界面元素记录 →
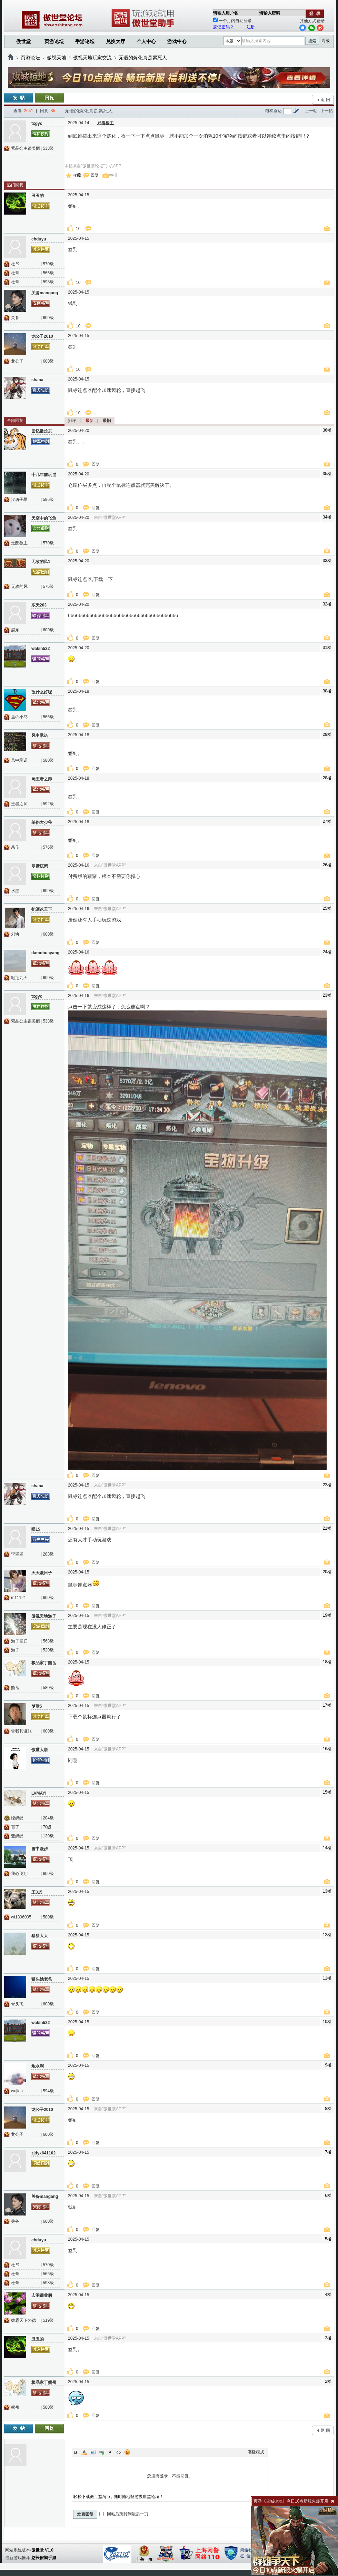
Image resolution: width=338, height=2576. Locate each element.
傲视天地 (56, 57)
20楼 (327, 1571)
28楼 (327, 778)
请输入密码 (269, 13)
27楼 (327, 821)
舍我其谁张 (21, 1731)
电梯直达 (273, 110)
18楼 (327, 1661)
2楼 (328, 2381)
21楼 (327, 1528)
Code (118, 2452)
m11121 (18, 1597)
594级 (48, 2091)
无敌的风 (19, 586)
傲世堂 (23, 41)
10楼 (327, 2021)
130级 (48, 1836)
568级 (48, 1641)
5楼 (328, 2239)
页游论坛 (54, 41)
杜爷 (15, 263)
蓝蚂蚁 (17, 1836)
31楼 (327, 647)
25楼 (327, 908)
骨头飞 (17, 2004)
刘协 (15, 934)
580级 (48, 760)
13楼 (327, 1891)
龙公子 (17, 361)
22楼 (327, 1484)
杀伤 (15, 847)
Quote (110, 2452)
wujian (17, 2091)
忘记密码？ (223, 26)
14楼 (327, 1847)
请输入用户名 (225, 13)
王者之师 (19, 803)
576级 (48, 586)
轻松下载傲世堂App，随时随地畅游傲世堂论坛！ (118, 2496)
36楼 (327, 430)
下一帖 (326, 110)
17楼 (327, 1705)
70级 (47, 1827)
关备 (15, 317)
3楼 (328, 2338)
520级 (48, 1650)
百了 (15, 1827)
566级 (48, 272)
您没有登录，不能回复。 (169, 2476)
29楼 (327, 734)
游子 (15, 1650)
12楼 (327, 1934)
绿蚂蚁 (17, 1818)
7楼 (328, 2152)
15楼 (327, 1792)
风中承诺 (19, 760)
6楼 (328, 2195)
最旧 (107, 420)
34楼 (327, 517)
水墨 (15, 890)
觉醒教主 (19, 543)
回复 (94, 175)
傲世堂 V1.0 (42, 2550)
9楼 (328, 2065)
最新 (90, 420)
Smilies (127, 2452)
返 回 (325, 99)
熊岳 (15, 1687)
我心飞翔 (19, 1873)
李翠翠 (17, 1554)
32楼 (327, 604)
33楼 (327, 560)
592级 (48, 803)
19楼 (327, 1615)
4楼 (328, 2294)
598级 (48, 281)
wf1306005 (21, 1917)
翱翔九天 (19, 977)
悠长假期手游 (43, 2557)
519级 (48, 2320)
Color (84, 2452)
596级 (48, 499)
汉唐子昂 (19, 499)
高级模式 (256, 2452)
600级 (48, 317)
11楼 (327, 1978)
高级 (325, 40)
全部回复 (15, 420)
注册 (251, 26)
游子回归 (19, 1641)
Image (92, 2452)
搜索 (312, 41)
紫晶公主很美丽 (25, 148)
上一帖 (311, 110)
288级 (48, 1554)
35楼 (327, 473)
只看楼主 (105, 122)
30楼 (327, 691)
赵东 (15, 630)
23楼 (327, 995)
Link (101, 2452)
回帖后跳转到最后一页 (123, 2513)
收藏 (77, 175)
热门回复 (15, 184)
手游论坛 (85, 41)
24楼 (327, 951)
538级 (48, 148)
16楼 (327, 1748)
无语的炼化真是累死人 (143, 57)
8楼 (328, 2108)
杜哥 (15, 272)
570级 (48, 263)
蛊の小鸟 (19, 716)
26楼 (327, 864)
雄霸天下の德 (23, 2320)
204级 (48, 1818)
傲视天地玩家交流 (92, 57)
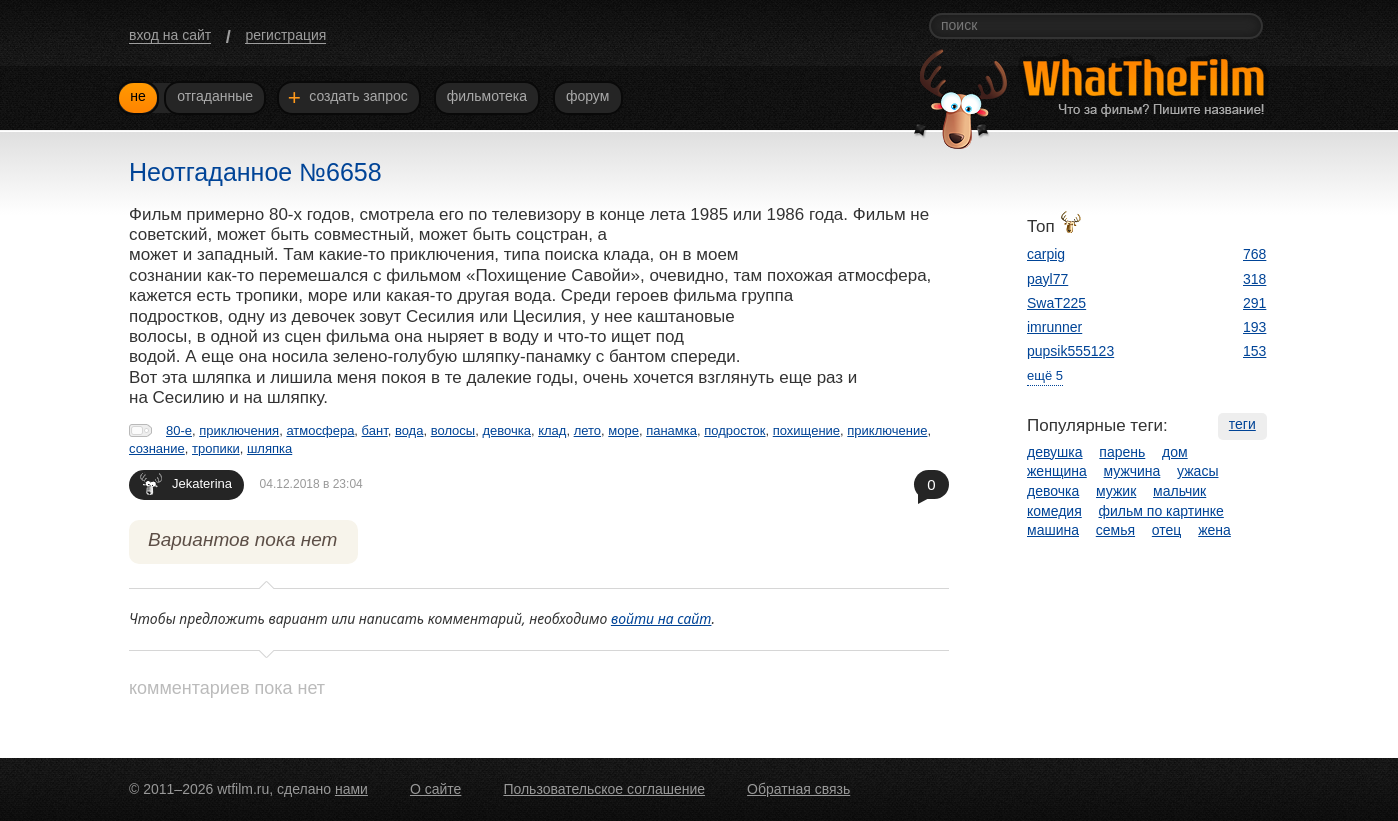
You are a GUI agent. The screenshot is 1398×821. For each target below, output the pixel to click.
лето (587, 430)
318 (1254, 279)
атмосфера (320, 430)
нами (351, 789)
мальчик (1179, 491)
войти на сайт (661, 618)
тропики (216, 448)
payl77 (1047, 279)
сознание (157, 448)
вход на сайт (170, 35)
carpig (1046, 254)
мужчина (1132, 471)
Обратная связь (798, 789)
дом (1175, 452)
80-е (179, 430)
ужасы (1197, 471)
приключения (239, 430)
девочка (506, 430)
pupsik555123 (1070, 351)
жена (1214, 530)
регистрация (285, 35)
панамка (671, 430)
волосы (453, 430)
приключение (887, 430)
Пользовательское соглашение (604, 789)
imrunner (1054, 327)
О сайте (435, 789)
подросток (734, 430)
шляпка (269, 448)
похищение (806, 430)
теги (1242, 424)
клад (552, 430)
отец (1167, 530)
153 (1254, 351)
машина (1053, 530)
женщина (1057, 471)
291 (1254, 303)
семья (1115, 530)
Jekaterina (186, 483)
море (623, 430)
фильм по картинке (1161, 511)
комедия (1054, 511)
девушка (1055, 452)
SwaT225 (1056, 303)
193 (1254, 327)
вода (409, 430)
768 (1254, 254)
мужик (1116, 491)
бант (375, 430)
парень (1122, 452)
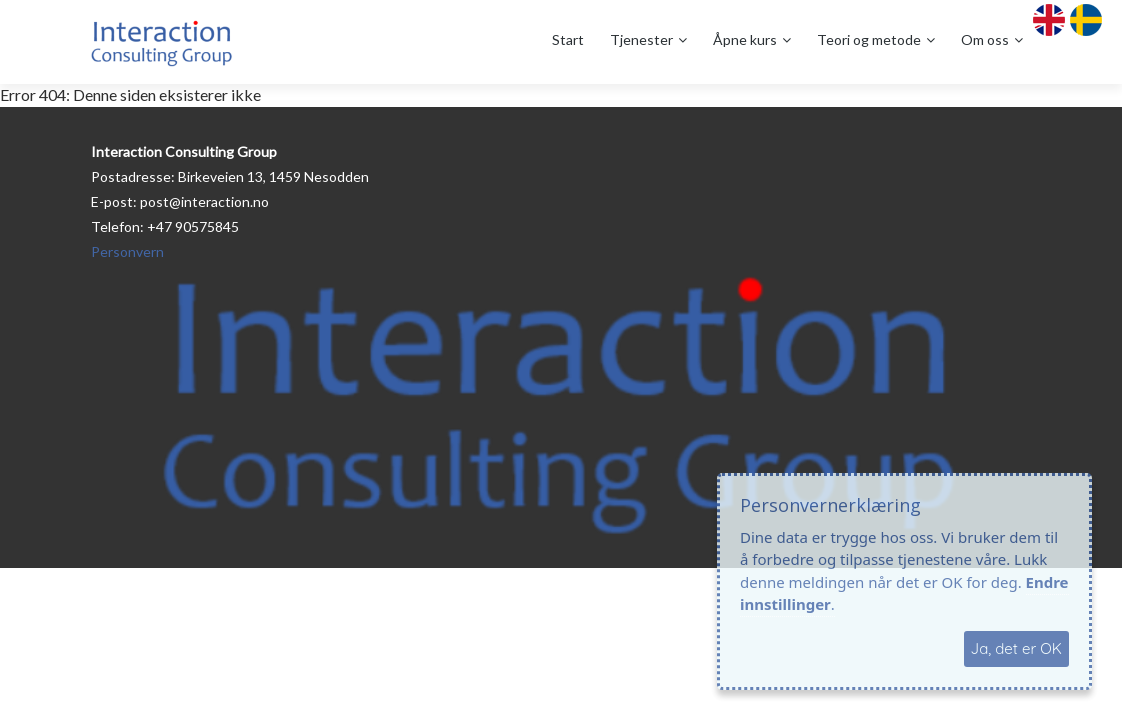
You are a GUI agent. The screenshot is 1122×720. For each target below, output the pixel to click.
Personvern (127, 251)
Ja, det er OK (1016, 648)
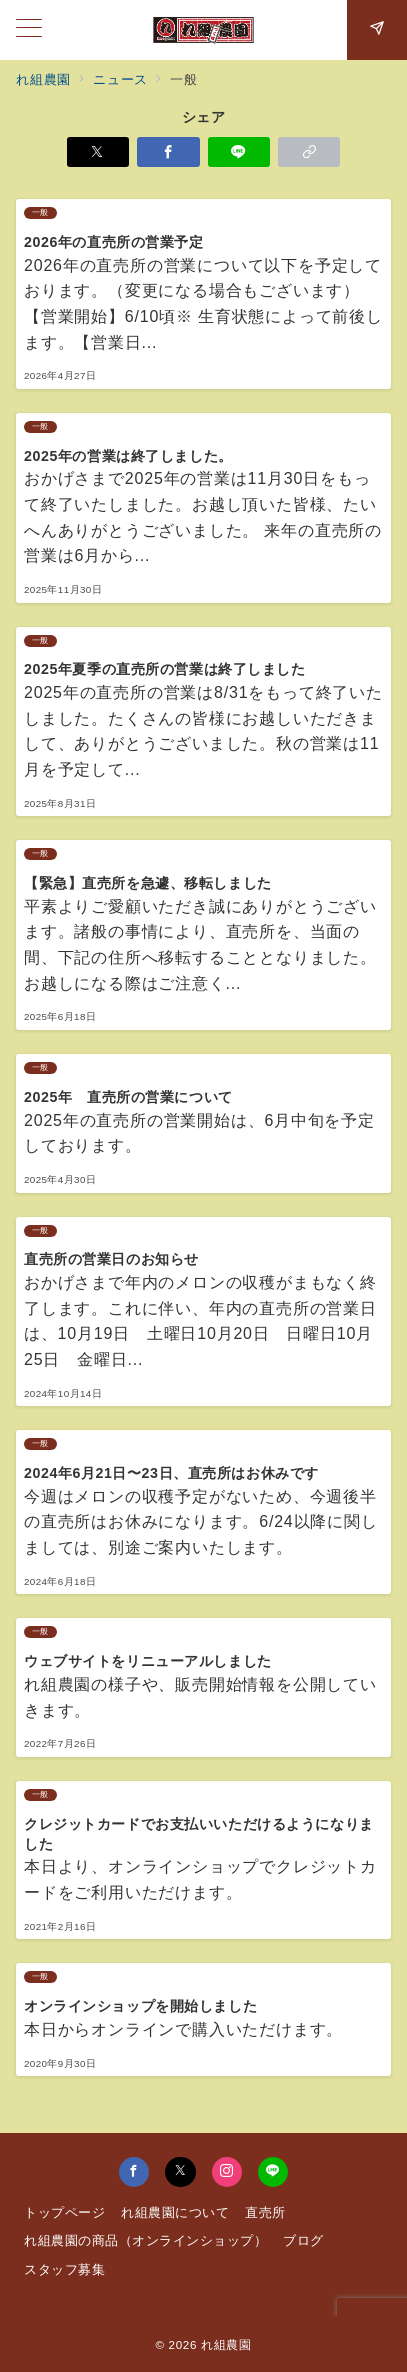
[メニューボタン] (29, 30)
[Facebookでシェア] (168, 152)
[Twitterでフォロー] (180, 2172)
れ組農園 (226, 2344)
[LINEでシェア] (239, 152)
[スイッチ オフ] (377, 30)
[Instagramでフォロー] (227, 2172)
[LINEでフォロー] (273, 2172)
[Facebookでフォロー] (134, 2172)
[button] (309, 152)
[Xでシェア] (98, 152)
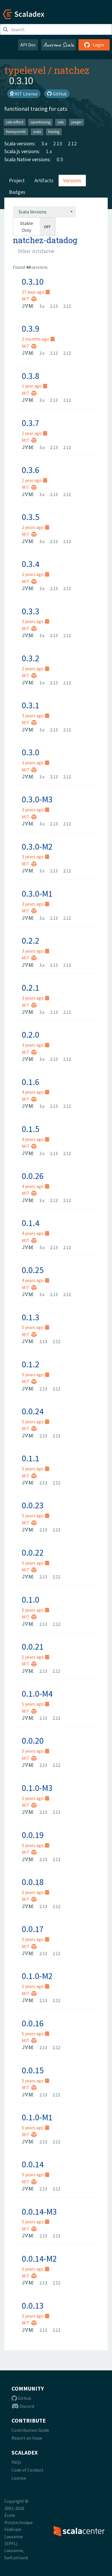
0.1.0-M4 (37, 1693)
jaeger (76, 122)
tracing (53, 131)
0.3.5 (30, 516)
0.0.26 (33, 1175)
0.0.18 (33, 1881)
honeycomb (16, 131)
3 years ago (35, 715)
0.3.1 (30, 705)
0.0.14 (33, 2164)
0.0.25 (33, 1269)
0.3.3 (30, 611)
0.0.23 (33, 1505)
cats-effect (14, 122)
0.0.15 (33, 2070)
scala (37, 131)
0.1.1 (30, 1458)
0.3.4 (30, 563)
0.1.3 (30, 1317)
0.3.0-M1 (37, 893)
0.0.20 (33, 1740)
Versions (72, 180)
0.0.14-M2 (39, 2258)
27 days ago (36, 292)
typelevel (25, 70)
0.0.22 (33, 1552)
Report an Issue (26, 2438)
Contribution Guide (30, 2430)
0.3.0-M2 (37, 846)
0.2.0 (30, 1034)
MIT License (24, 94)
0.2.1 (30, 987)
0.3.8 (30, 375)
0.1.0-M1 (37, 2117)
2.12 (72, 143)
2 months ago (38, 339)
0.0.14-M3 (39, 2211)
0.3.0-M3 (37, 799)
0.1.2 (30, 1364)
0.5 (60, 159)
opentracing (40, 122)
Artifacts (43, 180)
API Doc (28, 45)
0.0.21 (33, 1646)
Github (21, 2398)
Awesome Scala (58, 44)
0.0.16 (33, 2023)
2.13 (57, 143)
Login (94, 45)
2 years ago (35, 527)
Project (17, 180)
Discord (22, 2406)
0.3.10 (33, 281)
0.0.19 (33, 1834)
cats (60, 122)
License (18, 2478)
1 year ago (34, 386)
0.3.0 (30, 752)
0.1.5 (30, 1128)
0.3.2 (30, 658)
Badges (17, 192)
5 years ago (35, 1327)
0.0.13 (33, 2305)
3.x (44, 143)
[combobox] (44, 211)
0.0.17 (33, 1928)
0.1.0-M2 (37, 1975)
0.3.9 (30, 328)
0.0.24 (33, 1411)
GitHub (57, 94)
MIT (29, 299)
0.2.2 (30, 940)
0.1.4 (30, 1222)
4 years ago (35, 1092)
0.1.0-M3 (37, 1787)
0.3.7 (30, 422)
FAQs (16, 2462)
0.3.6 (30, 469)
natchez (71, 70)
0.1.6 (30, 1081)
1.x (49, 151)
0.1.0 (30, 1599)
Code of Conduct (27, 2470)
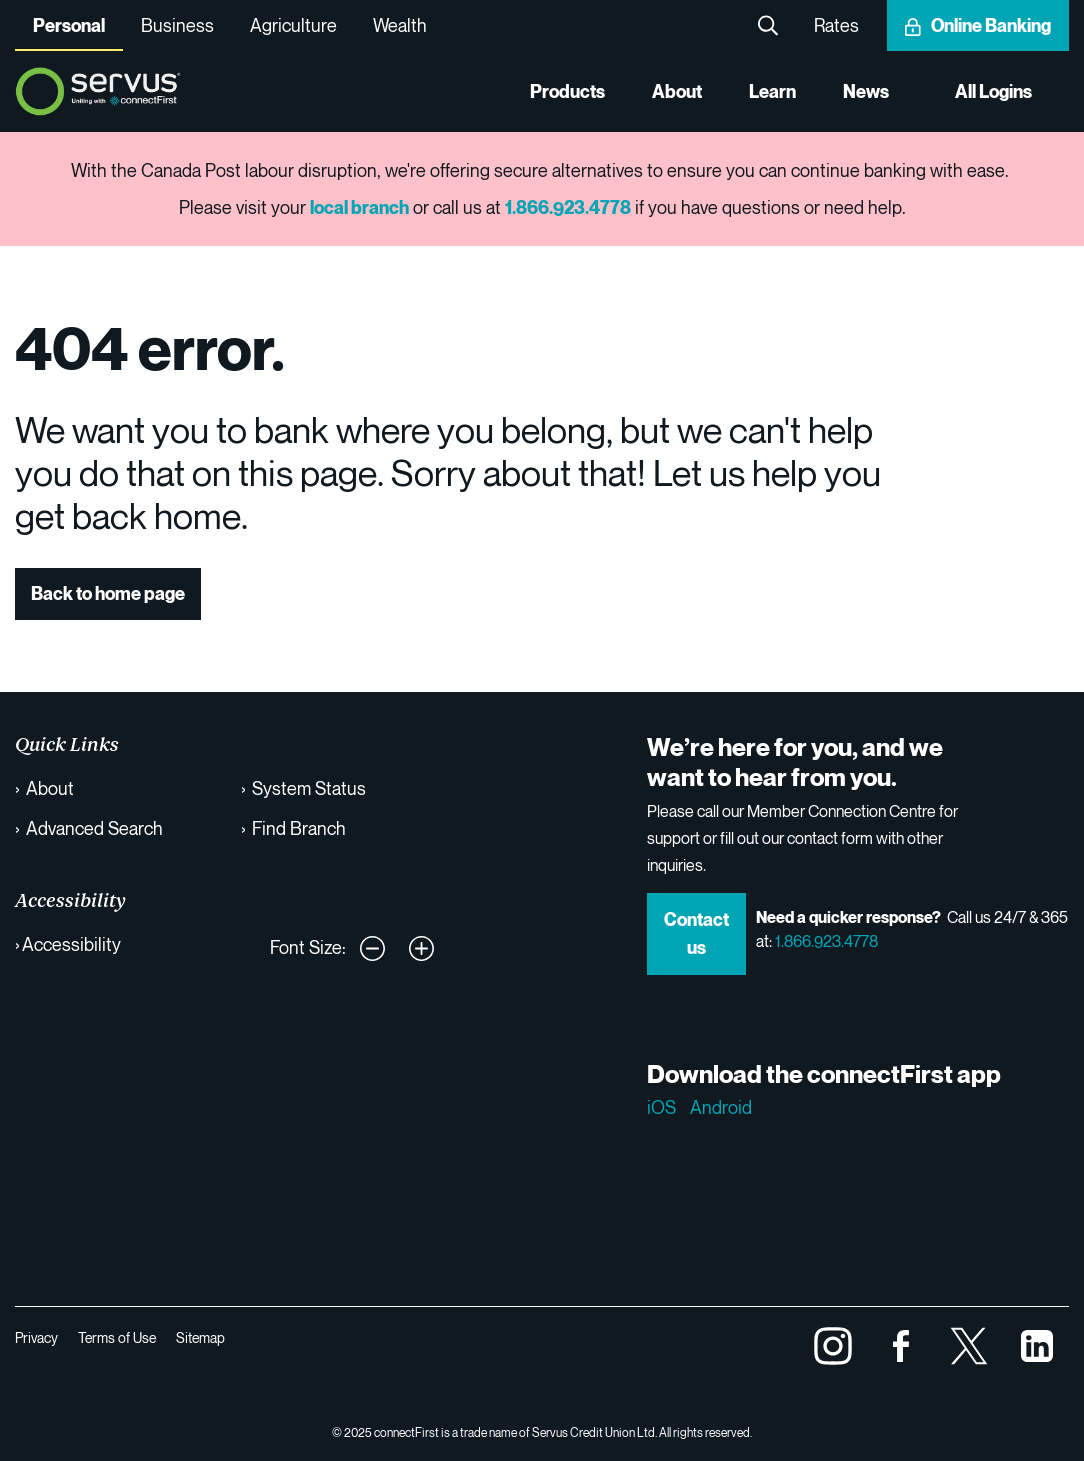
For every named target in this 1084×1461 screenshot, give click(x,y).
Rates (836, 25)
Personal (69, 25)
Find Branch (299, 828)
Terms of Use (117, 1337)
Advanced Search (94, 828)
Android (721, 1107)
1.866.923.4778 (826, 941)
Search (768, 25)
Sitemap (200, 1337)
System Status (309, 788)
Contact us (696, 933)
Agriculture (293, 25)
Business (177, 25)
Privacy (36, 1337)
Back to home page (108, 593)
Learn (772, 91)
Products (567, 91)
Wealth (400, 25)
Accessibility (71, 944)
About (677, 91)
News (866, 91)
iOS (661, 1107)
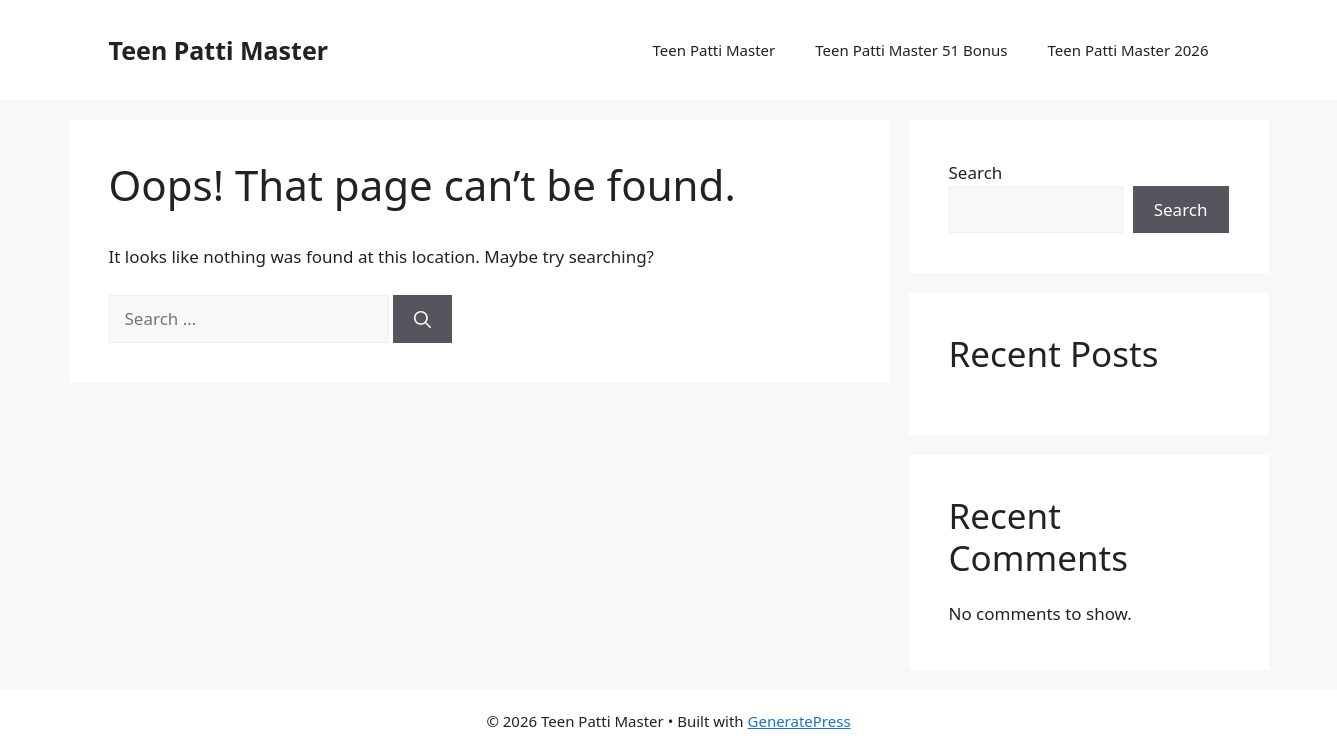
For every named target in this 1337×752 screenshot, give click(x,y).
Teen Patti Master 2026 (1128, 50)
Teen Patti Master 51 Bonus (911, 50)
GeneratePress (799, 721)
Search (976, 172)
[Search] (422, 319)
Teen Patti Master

任务目标 → 从记录开头起，到含有“70级 (47, 1827)”的那一行为止（含该行），把其中的“下一帖”修改为“下一篇”，其余内容不变，重新写出这些行。不要附上图片。

本题作答 →
Image resolution: width=338, height=2576. Locate each element.
傲视天地 (56, 57)
20楼 (327, 1571)
28楼 (327, 778)
请输入密码 (269, 13)
27楼 (327, 821)
舍我其谁张 (21, 1731)
电梯直达 (273, 110)
18楼 (327, 1661)
2楼 (328, 2381)
21楼 (327, 1528)
Code (118, 2452)
m11121 (18, 1597)
594级 (48, 2091)
无敌的风 (19, 586)
傲世堂 (23, 41)
10楼 (327, 2021)
130级 (48, 1836)
568级 (48, 1641)
5楼 (328, 2239)
页游论坛 (54, 41)
杜爷 (15, 263)
蓝蚂蚁 (17, 1836)
31楼 (327, 647)
25楼 (327, 908)
骨头飞 (17, 2004)
刘协 (15, 934)
580级 (48, 760)
13楼 (327, 1891)
龙公子 (17, 361)
22楼 (327, 1484)
杀伤 (15, 847)
Quote (110, 2452)
wujian (17, 2091)
忘记密码？ (223, 26)
14楼 (327, 1847)
请输入用户名 (225, 13)
王者之师 (19, 803)
576级 (48, 586)
轻松下载傲世堂App，随时随地畅游傲世堂论坛！ (118, 2496)
36楼 (327, 430)
下一篇 (326, 110)
17楼 (327, 1705)
70级 (47, 1827)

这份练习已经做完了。